For the Victorians, art wasn't just about what you could see on the canvas; it could also activate your other senses. Scented Visions: Smell in Art 1850-1914 at the Watts Gallery near Guildford takes you on an olfactory journey back in time. And it's also a social-history lesson, showing the way art reflected how Victorian life was not just a bed of roses.
In this picture, the actress Ellen Terry is holding an eye-catching red flower close to her nose, which we assumed was so that she could inhale the fragrance. It's the poster image for this show and a perfect way to promote an exhibition about smell. But, as the wall caption points out, the blooms are camellias, which have no scent; she's acting smelling, and she must choose between the camellias and the nobler values of the humble fragrant violets in her other hand, reflecting her choice to give up the stage for life as the muse of the great Victorian artist, GF Watts, 30 years older than her, and who painted this (Spoiler alert: They separated within a year). A clever way of making this exhibition's visitors take in the nasal and optical experience ahead of them.

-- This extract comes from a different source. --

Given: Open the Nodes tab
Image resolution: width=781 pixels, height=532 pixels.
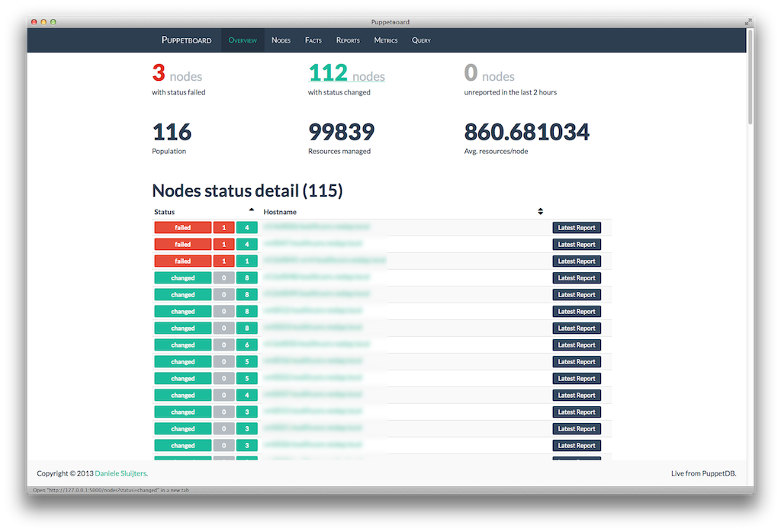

Scent could do many things in Victorian painting; it could imply hedonism – pleasure in exquisite sensations – and a preoccupation with beauty; or reflect the Victorian vogue for synaesthesia (evoking one sense through another); or stir moods and emotions.
The Blind Girl by John Everett Millais appeared to us most appropriate to the exhibition theme, as she would have had to rely on her other senses. Did those two rainbows offer a double dose of hope or even a couple of pots of gold? No. Victorians would have recognised them and the fragrance of dewy meadows as an olfactory sign of God’s presence and promise of salvation.

You get the chance to experience that olfactory sign in a novel interactive exercise. A scent dispenser is incorporated into a unit near the painting, and all you have to do is press the relevant button to release the distinctive odour of a green pasture after the rain. The girl's thick shawl, which protects her and the smaller child, provides a second smell, one that we found a bit indistinct. 

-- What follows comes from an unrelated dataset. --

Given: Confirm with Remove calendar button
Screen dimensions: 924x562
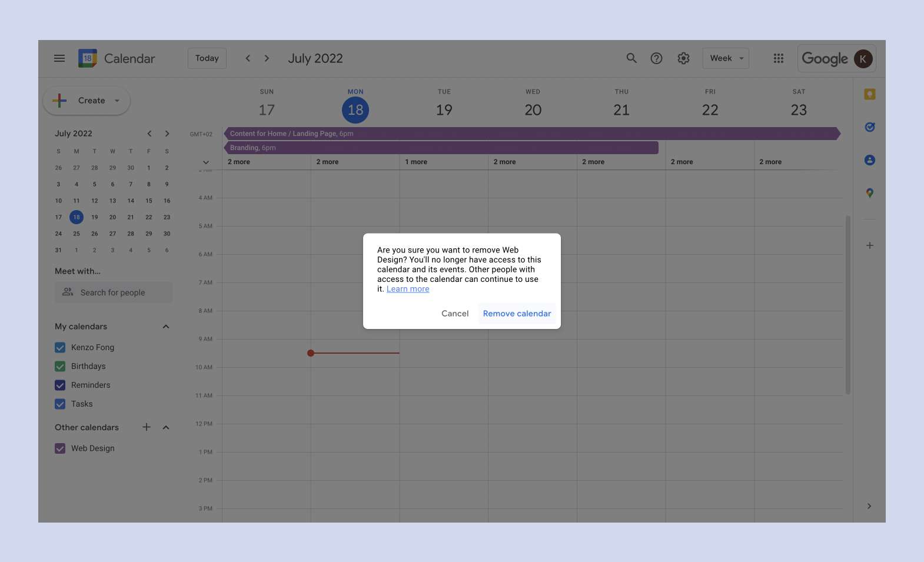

The third and last machine-made scent for your nose to encounter is from this next painting, A Saint of the Eastern Church by Simeon Solomon. 
The obvious choice might be that twig of fragrant myrtle flowers, often seen as a symbol of purity, innocence and hope. It is a dainty accompaniment to the incense burner that gives off a very particular odour. In fact, it's a heady combination: an unmistakable church smell of incense, candles, the saint's brocade clothing as well as the myrtle.  

We learn at the start of the show that in 1855, the Victorian physiologist Alexander Bain described vivid multisensory experiences as the normal, healthy response to imagery. A picture of flowers, he argued, "gives an agreeable suggestion of the fragrance," because it would trigger memories of smelling actual flowers, setting into play the same muscles and nerve tracks. With their gorgeous flowers, censers of incense and vials of scented poison, Victorian Aesthetic paintings seem designed to prompt such an reaction, according to curator Dr Christina Bradshaw.

Of course, not everything is sweet smelling: Scientists had already been suggesting that the River Thames, the source of drinking water for many residents of London, carried numerous unseen dangers that were blamed for outbreaks of cholera and other diseases. 

A humorous Punch cartoon of 1850, A Drop of London Water, depicts some of the nasties that a Victorian satirist feared might lurk in the Thames, suggesting that under a microscope a "myriad of minuscule yet hideous forms" could be seen. In place of the algae and protozoans that scientists were discovering, Punch uncovered town councillors, church wardens, undertakers, bailiffs and slopsellers in the water. Satire doesn't change much....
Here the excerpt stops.